• WORK INSTRUCTION:
Return verbatim the line containing "November 2017 (55, 2279)" together with all lines that follow it, through the end of the records.

(Collected data entries)
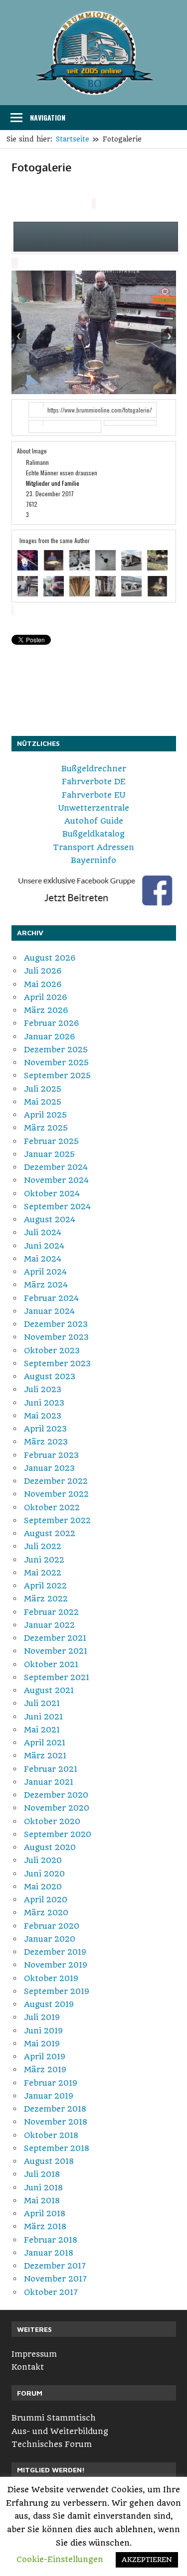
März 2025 (46, 1128)
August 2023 (49, 1376)
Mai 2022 (42, 1572)
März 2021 (45, 1755)
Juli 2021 (42, 1703)
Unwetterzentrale (93, 808)
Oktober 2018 (51, 2135)
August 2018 (49, 2161)
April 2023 (45, 1428)
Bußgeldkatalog (93, 834)
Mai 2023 (42, 1416)
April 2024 (45, 1272)
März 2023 (46, 1441)
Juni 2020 (44, 1873)
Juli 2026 (43, 971)
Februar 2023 (51, 1455)
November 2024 (56, 1180)
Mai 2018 (42, 2200)
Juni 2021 (43, 1716)
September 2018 (56, 2148)
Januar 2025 (49, 1154)
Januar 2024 (49, 1311)
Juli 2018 (42, 2174)
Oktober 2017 (51, 2292)
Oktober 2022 (52, 1507)
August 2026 (50, 958)
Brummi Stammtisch (53, 2418)
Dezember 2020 (56, 1795)
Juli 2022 (42, 1546)
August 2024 (49, 1219)
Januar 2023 (49, 1468)
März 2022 (46, 1598)
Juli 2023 (42, 1389)
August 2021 (49, 1690)
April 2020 (45, 1899)
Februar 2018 (50, 2240)
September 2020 (57, 1834)
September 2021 (56, 1677)
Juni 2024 (44, 1246)
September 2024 (57, 1206)
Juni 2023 (44, 1403)
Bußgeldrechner (93, 768)
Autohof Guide (93, 821)
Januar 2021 (48, 1782)
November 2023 (56, 1337)
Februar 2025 (51, 1141)
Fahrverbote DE (94, 781)
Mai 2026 (43, 984)
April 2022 (45, 1585)
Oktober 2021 (51, 1664)
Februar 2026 (51, 1023)
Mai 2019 (42, 2043)
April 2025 (45, 1115)
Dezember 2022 (56, 1481)
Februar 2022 (51, 1612)
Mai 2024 (42, 1259)
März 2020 (46, 1912)
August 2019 (49, 2004)
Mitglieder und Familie (52, 483)
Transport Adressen (93, 847)
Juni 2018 (43, 2187)
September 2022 (57, 1520)
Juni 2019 (43, 2030)
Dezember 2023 (56, 1324)
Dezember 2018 (55, 2109)
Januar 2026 (49, 1036)
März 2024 (46, 1284)
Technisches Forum (51, 2444)
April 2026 (45, 997)
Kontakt (27, 2367)
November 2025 (56, 1062)
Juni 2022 (44, 1560)
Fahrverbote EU (93, 795)
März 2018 (45, 2226)
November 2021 (55, 1651)
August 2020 (50, 1847)
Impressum (34, 2354)
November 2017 (55, 2279)
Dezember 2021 (55, 1638)
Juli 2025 (42, 1089)
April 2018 (44, 2213)
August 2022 (49, 1533)
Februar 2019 (50, 2083)
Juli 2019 (42, 2017)
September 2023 (57, 1363)
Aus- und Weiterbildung (59, 2431)
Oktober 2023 (52, 1350)
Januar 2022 (49, 1625)
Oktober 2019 (51, 1978)
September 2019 (56, 1991)
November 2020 (56, 1808)
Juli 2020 (43, 1860)
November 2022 (56, 1494)
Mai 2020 (43, 1886)
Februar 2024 (51, 1298)
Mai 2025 (42, 1102)
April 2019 (44, 2056)
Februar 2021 (50, 1769)
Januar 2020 (49, 1939)
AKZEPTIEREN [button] (147, 2560)
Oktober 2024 (52, 1193)
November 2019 (55, 1965)
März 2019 (45, 2069)
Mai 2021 (42, 1729)
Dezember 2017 (55, 2266)
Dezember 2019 (55, 1952)
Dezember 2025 (56, 1049)
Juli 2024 (42, 1232)
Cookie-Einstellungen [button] (59, 2559)
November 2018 (55, 2122)
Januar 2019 (48, 2096)
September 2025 (57, 1075)
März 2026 (46, 1010)
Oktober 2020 (52, 1821)
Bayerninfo (93, 860)
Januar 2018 (48, 2253)
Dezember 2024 (56, 1167)
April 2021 (44, 1742)
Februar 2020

• EXERCISE RESPONSE:
November 2017 (55, 2279)
Dezember 2021 (55, 1638)
Juli 2025 (42, 1089)
April 2018 (44, 2213)
August 2022 (49, 1533)
Februar 2019 (50, 2083)
Juli 2019 (42, 2017)
September 2023 (57, 1363)
Aus- und Weiterbildung (59, 2431)
Oktober 2023 (52, 1350)
Januar 2022 (49, 1625)
Oktober 2019 (51, 1978)
September 2019 (56, 1991)
November 2020 (56, 1808)
Juli 2020 (43, 1860)
November 2022 (56, 1494)
Mai 2020 (43, 1886)
Februar 2024 (51, 1298)
Mai 2025 (42, 1102)
April 2019 (44, 2056)
Februar 2021 (50, 1769)
Januar 2020 (49, 1939)
AKZEPTIEREN [button] (147, 2560)
Oktober 2024 (52, 1193)
November 2019 (55, 1965)
März 2019 (45, 2069)
Mai 2021 (42, 1729)
Dezember 2017 (55, 2266)
Dezember 2019 (55, 1952)
Dezember 2025 (56, 1049)
Juli 2024 (42, 1232)
Cookie-Einstellungen [button] (59, 2559)
November 2018 (55, 2122)
Januar 2019 (48, 2096)
September 2025 (57, 1075)
März 2026 (46, 1010)
Oktober 2020 (52, 1821)
Bayerninfo (93, 860)
Januar 2018 (48, 2253)
Dezember 2024 (56, 1167)
April 2021 (44, 1742)
Februar 2020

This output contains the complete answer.